My couples therapy method is heavily influenced by Doctor John Gottman. It’s not so much the problem, but how you deal with the problem that’s important. The four horsemen of relationship failure are, Defensiveness, Stonewalling, Criticism, and Contempt. Reducing them in your relationship is absolutely essential in building a foundation of gratitude, love, passion and mutual respect.
Professor John Gottman originally studied at our very own University of Washington. Through a series of experiments at his famous Love Lab, he was able to identify crucial factors in successful relationships. By carefully measuring the appearance of certain behaviors in problem solving situations, Gottman could accurately predict the success or failure of a relationship with 90% accuracy. This groundbreaking figure has led him to be one of the most renown couples therapist and teacher in the world of relationship psychology.

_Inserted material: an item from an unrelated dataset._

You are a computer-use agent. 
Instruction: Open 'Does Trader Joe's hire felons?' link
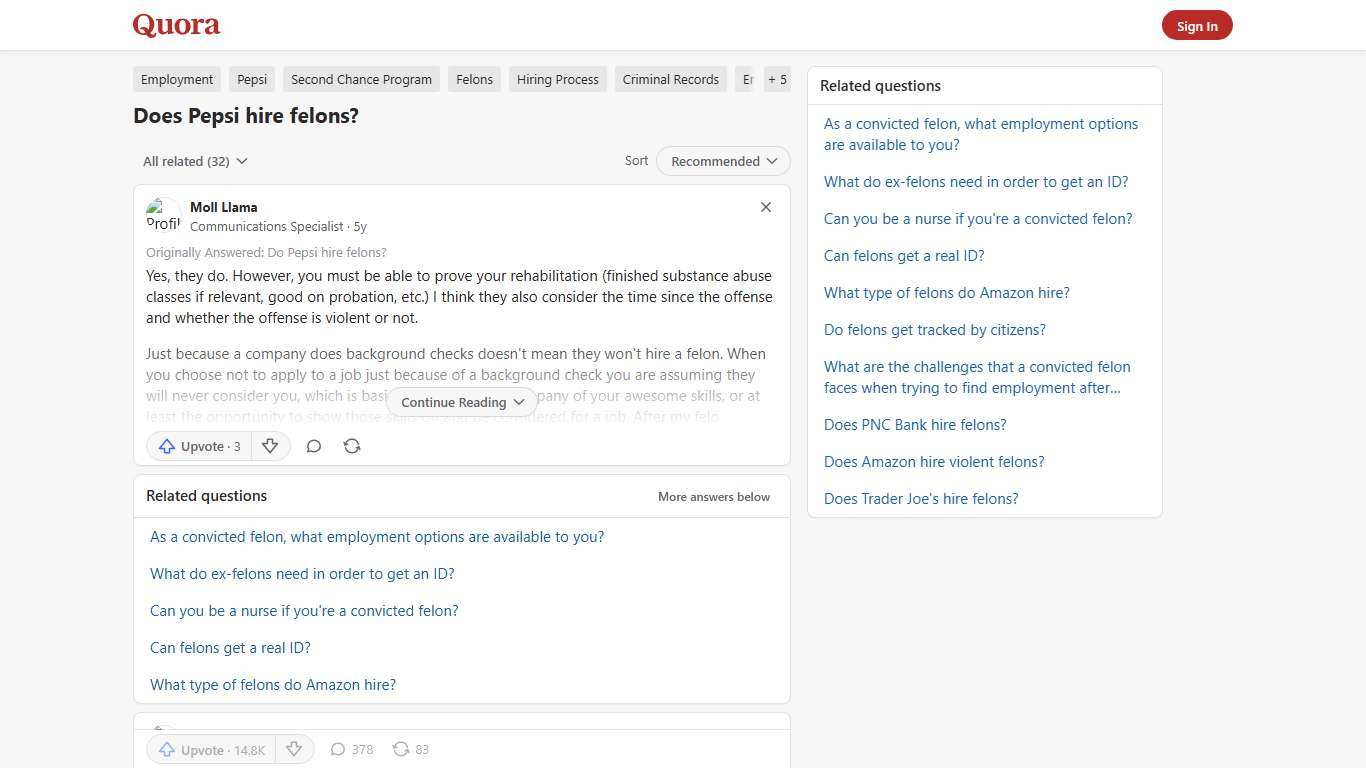click(x=921, y=498)
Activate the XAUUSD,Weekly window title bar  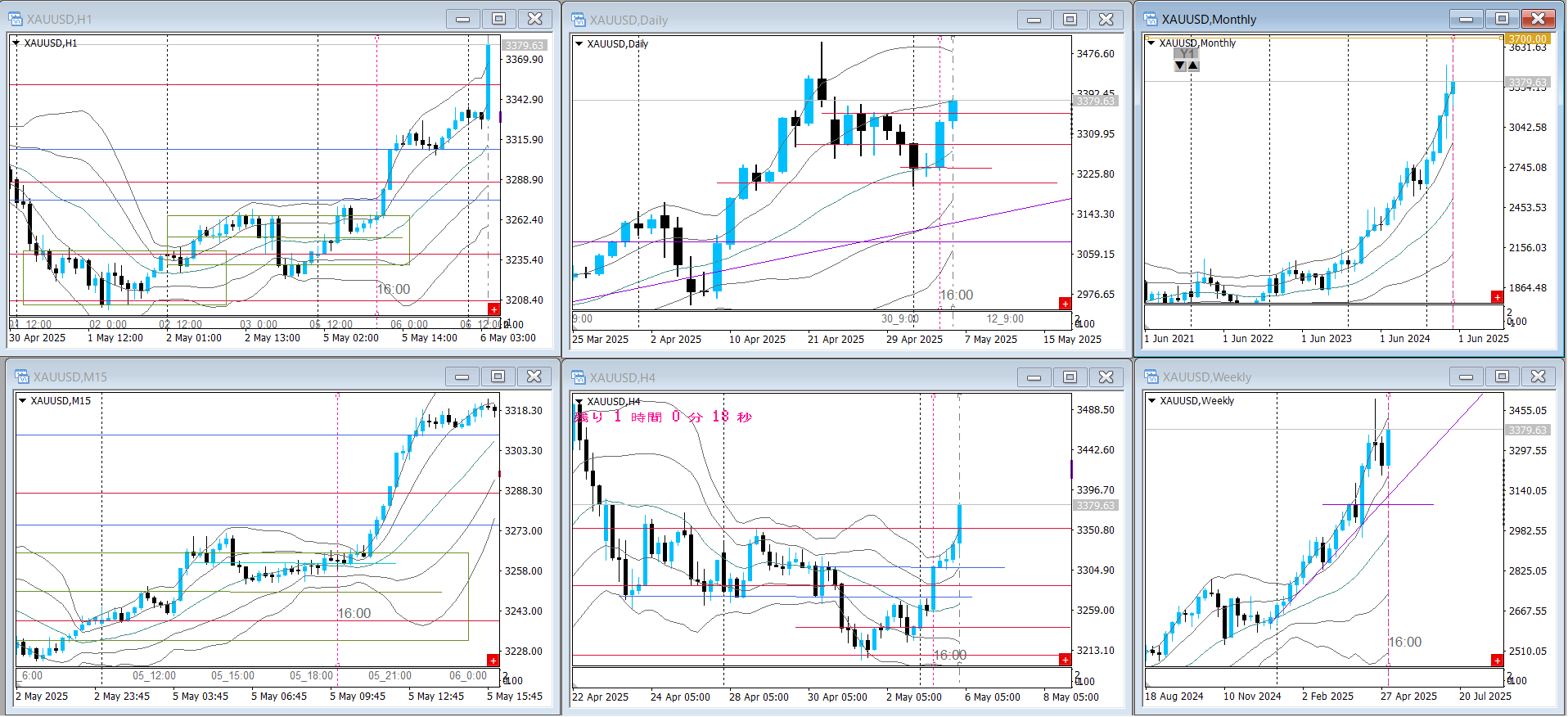click(x=1293, y=377)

Emotionally-Focused Therapy & Attachment Theory
I borrow from the ideas and therapeutic theory of Dr. Sue Johnson. She is a incredible attachment-based therapist and her Emotionally-Focused Therapy (EFT) helps individuals disarm their secondary emotions, like anger, and access softer emotions like sadness and hurt so that conversations can shift from defensive to connective. EFT artfully maps toxic communication cycles in a way that allows couples to gain a deeper understanding of what’s happening under the surface. I highly recommend picking up her book Love Sense or Hold Me Tight.